[Collected data]
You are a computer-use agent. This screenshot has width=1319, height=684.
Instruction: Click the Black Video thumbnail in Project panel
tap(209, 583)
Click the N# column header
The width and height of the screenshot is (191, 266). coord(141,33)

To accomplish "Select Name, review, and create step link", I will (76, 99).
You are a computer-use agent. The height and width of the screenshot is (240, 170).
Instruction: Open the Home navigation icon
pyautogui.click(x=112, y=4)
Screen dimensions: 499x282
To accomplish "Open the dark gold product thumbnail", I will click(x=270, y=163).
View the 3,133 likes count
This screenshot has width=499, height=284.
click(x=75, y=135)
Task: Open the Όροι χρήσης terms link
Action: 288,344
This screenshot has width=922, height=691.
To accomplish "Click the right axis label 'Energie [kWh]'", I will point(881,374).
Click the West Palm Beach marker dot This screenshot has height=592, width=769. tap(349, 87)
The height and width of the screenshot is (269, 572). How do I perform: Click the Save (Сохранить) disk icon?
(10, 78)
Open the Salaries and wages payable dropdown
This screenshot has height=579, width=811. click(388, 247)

--

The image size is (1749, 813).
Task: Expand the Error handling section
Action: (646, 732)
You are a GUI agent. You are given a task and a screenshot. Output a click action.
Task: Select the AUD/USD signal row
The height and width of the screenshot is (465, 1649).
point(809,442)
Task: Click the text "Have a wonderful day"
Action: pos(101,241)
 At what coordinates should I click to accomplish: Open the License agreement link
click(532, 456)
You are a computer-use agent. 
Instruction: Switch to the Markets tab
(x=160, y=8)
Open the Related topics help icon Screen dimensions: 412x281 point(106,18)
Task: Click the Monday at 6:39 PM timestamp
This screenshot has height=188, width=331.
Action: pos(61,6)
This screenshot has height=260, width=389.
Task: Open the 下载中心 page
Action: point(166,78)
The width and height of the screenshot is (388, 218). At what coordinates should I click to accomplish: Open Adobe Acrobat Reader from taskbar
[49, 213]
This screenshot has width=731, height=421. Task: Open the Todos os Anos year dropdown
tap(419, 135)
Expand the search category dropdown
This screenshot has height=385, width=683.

--

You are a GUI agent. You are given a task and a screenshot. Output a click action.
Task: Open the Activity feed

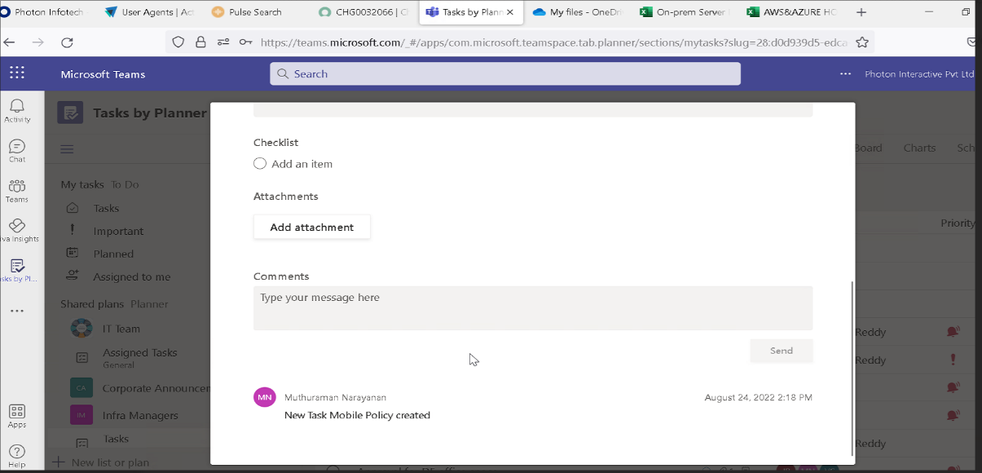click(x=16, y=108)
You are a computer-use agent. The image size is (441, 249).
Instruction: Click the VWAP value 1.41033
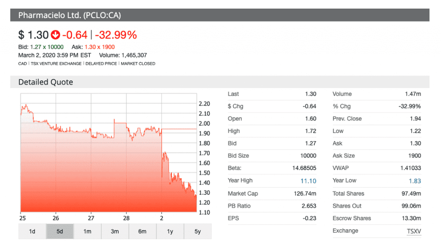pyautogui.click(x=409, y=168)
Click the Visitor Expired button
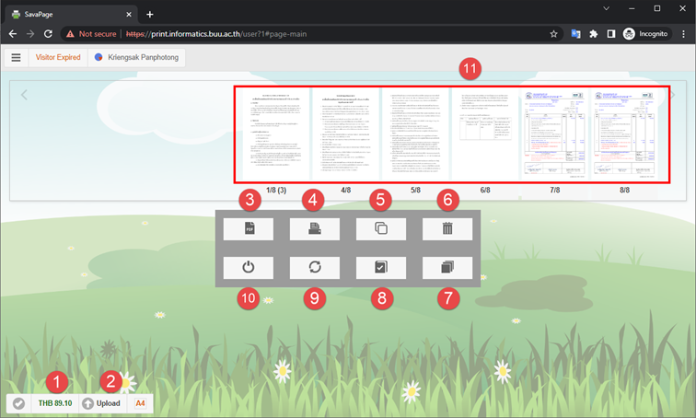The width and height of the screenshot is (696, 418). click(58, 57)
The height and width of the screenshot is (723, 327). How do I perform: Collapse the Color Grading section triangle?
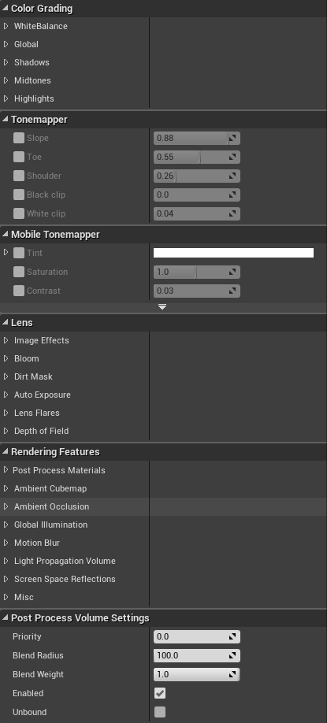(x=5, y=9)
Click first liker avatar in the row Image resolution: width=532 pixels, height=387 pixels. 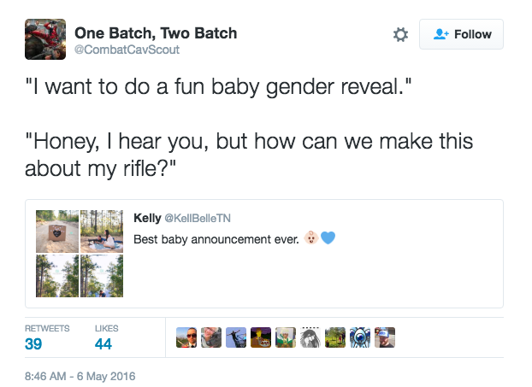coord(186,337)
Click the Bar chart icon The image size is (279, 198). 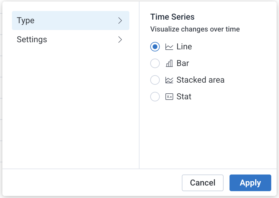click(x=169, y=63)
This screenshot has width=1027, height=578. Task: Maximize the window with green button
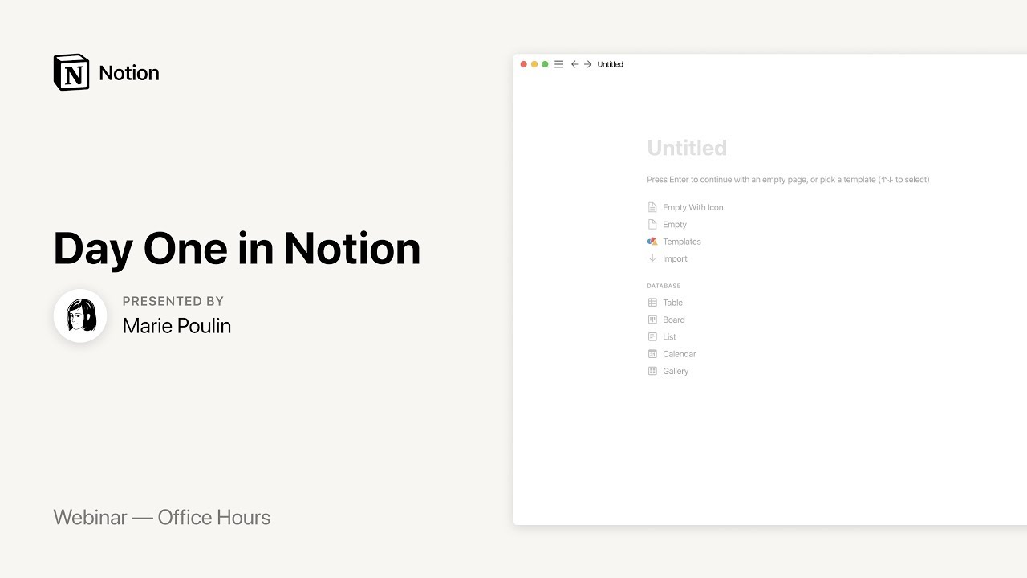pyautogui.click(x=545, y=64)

WORK INSTRUCTIONS:
Some lines above may hold the word "Select"; say how many do, giving nothing besides the number.

OUTPUT OF THE TASK:
2